* **GOAL OF THE EXERCISE**: Keeping every word and mark, copy all of the data.
*** Begin section ***
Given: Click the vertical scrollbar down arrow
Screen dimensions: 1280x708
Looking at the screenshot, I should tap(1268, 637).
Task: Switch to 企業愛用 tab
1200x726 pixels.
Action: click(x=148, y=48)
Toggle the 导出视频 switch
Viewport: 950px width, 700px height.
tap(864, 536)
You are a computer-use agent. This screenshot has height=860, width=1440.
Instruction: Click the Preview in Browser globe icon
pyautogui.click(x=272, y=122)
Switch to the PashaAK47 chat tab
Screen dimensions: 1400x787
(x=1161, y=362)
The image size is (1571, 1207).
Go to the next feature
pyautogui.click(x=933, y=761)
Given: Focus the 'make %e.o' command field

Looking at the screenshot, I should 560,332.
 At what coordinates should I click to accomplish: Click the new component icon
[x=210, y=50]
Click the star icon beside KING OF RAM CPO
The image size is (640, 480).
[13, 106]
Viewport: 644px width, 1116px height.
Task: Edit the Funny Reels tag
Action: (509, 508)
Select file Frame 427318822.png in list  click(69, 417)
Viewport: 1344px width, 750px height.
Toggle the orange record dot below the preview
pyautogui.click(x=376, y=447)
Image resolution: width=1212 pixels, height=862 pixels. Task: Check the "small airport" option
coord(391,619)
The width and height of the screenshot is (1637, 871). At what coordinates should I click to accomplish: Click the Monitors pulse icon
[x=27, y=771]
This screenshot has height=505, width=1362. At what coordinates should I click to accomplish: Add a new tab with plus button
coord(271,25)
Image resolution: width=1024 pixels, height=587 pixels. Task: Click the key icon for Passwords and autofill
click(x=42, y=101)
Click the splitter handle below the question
*** End section ***
* **RESULT OF THE EXERCISE**:
Given: Click the vertical scrollbar down arrow
Screen dimensions: 1280x708
Looking at the screenshot, I should tap(1268, 637).
Task: Switch to 企業愛用 tab
1200x726 pixels.
Action: click(x=148, y=48)
Toggle the 导出视频 switch
Viewport: 950px width, 700px height.
tap(864, 536)
You are a computer-use agent. This screenshot has height=860, width=1440.
Instruction: Click the Preview in Browser globe icon
pyautogui.click(x=272, y=122)
Switch to the PashaAK47 chat tab
Screen dimensions: 1400x787
(x=1161, y=362)
The image size is (1571, 1207).
Go to the next feature
pyautogui.click(x=933, y=761)
Given: Focus the 'make %e.o' command field

Looking at the screenshot, I should 560,332.
 At what coordinates should I click to accomplish: Click the new component icon
[x=210, y=50]
Click the star icon beside KING OF RAM CPO
The image size is (640, 480).
[13, 106]
Viewport: 644px width, 1116px height.
Task: Edit the Funny Reels tag
Action: (509, 508)
Select file Frame 427318822.png in list  click(69, 417)
Viewport: 1344px width, 750px height.
Toggle the orange record dot below the preview
pyautogui.click(x=376, y=447)
Image resolution: width=1212 pixels, height=862 pixels. Task: Check the "small airport" option
coord(391,619)
The width and height of the screenshot is (1637, 871). At what coordinates should I click to accomplish: Click the Monitors pulse icon
[x=27, y=771]
This screenshot has height=505, width=1362. At what coordinates should I click to accomplish: Add a new tab with plus button
coord(271,25)
Image resolution: width=1024 pixels, height=587 pixels. Task: Click the key icon for Passwords and autofill
click(x=42, y=101)
Click the splitter handle below the question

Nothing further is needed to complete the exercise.